I want to make an action in Pshop to save files directly to the trash but i cannot locate the trash folder, i guess its hidden or something! Is there a way to bypass this hideout?


----------



## simbalala (Dec 28, 2006)

I have no idea why you'd want to do this but here's what I just did.

I used Show Hide Invisible files ( http://www.macupdate.com/info.php/id/22318 ) to make .Trash visible in the Finder. Then I created an alias, dragged it to the Desktop and renamed it from .Trash alias to Trash alias.
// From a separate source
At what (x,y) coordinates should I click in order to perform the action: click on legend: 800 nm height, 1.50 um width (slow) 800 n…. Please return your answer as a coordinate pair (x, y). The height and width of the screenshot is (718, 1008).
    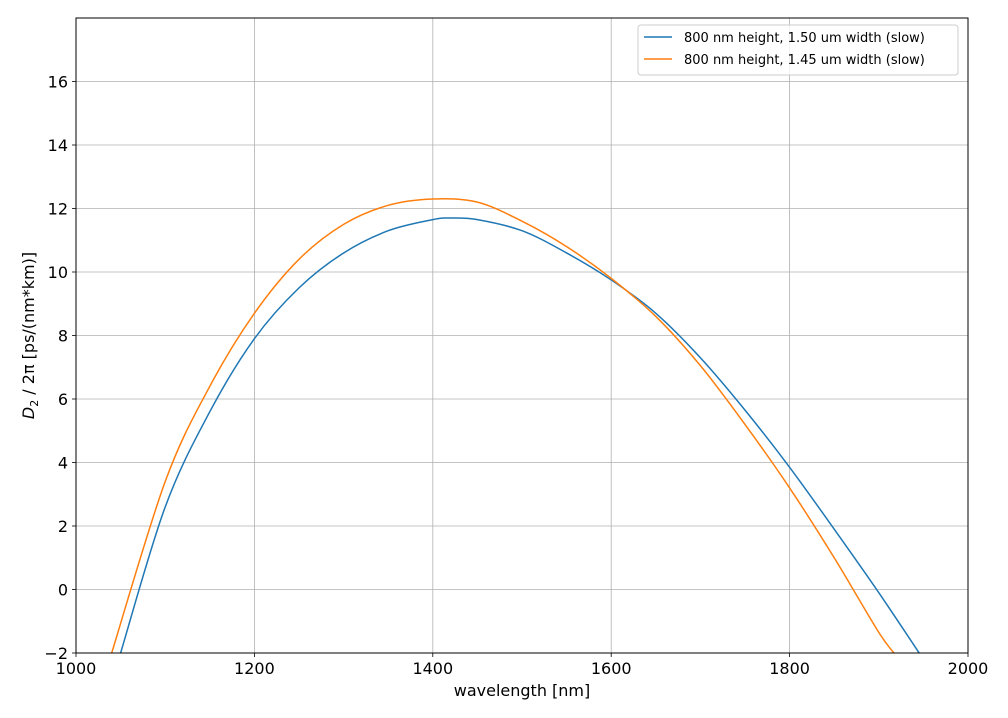
    Looking at the image, I should click on (798, 50).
So now I have a visible alias to the .Trash folder on my desktop which Photoshop can see.


----------



## zo219 (Jan 6, 2007)

You can also make invisibles visible however you wish (there are so many methods - I like MainMenu in my powerbook menubar, replaces numerous utilities) and drag that dot-trash folder into the Sidebar, where it remains visible (I don't know why, but don't tell Apple, they'll take it away) and thus is forever handy for examining contents, just like any other folder there. 

I suppose if you've got some other invisible folder you're really enamored of, same thing applies--but you shouldn't have one. <gr>


----------



## fryke (Jan 6, 2007)

I guess this is about low self-esteem? (My work's going to the trash, anyway...) ?


----------



## Natobasso (Jan 7, 2007)

Why not just make a TRASH folder on your desktop and just trash that when you're done? 

I ask too, why would you want to 'save' files to the trash?


----------



## DeltaMac (Jan 7, 2007)

seems to me that you could simply choose NOT to save it when you are done. If you don't want to keep the document, just don't save it at all...


----------